◆ **DOCUMENT TEXT**:
•••
Yeah, the closest .NET equivalent is Binding Redirection hell, and NuGet and Visual Studio and .NET Core have spent years of work making that better than it was at its worst in the early NuGet days. There's a couple of low level APIs that are still annoying problems to redirect if you need to support particular sets of .NET Framework and .NET Core, but beyond that a lot of it is managed for developers automatically these days.


Yeah, the VS interface for managing it is not great, but the new project file format is a lot easier to understand and manage, so I've had good luck just making manual changes.


> .NET has never had "DLL Hell"

I take it you've never worked on a .Net solution with projects targeting both full framework and Core framework.

Core v1.x stuff was a nightmare - haven't had so many issues with versioning in 20 years. Core v2.0 was still pretty bad but each v2 point release made decent strides - and specific packages would get updated out of band at times to fix issues.

But to say .Net has never had DLL Hell is just wrong. Even pre-Core you could run into difficult situations with conflicting downstream dependencies of directly used packages.


DLL Hell had nothing to do with project development. It was a problem of application deployment and running applications with DLLs in shared locations.

https://en.wikipedia.org/wiki/DLL_Hell

  The problem arises when the version of the DLL on the computer is different than the version that was used when the program was being created.
•••
◆ **RAW RECORDS**:
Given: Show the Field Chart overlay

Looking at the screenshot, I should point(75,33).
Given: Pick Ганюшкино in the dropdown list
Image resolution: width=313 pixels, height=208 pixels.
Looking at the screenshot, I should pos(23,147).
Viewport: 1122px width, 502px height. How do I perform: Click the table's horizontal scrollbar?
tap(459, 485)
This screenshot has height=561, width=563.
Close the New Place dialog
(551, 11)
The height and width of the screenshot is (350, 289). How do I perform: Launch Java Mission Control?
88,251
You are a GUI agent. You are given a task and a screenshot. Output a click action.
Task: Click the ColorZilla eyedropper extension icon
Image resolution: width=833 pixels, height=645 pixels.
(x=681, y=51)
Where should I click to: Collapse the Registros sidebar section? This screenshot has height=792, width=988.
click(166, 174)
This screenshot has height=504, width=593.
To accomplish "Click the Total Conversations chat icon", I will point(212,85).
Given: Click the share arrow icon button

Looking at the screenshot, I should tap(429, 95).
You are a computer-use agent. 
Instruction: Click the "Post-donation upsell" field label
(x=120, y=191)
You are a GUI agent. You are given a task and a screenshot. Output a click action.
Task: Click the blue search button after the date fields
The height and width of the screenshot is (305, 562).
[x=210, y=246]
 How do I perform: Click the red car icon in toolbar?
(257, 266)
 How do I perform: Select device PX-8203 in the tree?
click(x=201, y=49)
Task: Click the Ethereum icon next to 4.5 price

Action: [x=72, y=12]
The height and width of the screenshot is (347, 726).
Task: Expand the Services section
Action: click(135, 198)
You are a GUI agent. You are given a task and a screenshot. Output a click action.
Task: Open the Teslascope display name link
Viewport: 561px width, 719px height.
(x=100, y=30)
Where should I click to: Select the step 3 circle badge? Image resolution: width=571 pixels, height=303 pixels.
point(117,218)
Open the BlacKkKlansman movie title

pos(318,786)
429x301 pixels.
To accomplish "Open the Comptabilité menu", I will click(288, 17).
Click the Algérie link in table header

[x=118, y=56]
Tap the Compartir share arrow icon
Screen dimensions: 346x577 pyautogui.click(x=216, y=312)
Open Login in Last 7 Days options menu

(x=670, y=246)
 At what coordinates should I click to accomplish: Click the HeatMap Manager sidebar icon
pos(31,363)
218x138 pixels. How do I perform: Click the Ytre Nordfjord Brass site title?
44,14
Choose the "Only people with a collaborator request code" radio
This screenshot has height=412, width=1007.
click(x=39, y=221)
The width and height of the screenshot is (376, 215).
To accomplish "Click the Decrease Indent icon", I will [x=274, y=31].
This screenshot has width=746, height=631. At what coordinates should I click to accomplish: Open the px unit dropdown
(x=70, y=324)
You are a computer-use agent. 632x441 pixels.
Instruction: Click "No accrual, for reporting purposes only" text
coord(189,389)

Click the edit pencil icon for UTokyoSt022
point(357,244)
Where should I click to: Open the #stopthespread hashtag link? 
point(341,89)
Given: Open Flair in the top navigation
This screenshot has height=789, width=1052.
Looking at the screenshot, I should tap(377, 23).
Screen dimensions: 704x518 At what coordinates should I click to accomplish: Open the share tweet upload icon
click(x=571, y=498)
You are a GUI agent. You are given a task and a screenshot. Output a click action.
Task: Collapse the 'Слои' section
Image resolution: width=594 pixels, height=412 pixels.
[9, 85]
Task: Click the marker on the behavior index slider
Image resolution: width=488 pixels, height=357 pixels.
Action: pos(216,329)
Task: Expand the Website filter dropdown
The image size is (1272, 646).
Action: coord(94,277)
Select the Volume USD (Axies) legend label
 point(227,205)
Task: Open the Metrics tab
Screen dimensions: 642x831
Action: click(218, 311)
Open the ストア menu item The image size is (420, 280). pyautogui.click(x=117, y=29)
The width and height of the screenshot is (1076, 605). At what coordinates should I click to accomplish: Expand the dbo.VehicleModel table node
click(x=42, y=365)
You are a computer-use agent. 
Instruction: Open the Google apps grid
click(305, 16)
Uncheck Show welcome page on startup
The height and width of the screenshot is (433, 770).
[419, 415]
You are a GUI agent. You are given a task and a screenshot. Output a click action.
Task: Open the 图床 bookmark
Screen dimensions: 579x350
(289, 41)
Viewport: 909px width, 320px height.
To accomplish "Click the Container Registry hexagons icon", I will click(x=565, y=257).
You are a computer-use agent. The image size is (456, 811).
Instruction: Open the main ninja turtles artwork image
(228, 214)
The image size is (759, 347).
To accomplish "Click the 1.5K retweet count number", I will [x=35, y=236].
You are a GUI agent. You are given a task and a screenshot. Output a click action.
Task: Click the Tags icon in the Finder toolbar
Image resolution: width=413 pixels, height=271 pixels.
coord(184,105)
•••
◆ **GIVEN REQUEST 1**:
Answer these questions using the discussion of .NET DLL Hell, one answer per line:
(a) What does the first comment call the closest .NET equivalent?
(b) Which Core version does one commenter describe as a nightmare?
(c) According to the reply that links to Wikipedia, what was DLL Hell a problem of?
◆ **GIVEN REQUEST 2**:
The opening comment of the discussion of .NET DLL Hell names several things that have spent years of work making the problem better. List all of them.
◆ **GIVEN REQUEST 3**:
Write a continuation of the discussion of .NET DLL Hell, starting after its final line.

◆ **EXERCISE RESULT 1**:
(a) Binding Redirection hell.
(b) Core v1.x.
(c) Application deployment and running applications with DLLs in shared locations.

◆ **EXERCISE RESULT 2**:
NuGet
Visual Studio
.NET Core

◆ **EXERCISE RESULT 3**:
Other than the GAC, which was never recommended for use anyway, .NET has never had DLL Hell


GAC was surely the recommended way until .NET 4.0, when the location changed.


No, the recommended way was to install your application with all dependency DLLs in the application install location.

And I've misspoken about GAC causing DLL Hell for .NET. It fixed DLL Hell, but introduced a new Strong Naming Hell.


Initially that recommendation only applied to native code DLLs, not managed ones, as far as I can remember.


Yeah, lots of assemblies is kinda like .NET dll hell ;) .NET Core had this problem in earlier versions. Not anymore;


Maybe Assembly unloading, in which case if you wanted to swap out new dlls in memory you'd have to tear down the process and restart it. Definitely not sexy. That being said: I think Assembly Unloading is a thing now (and AppDomains don't exist in .NET Core last I heard).


In .NET standard (i.e. not .NET Core) you can load and unload assemblies without tearing down whole processes by creating AppDomains within a process. You then load your desired assemblies into these app domain(s), consume and when you need to load say a newer DLL version you just tear down the AppDomain and create a new one for the new DLL's.

It's a feature that's been around since .NET 1.1 and I used to use heavily 10+ years ago.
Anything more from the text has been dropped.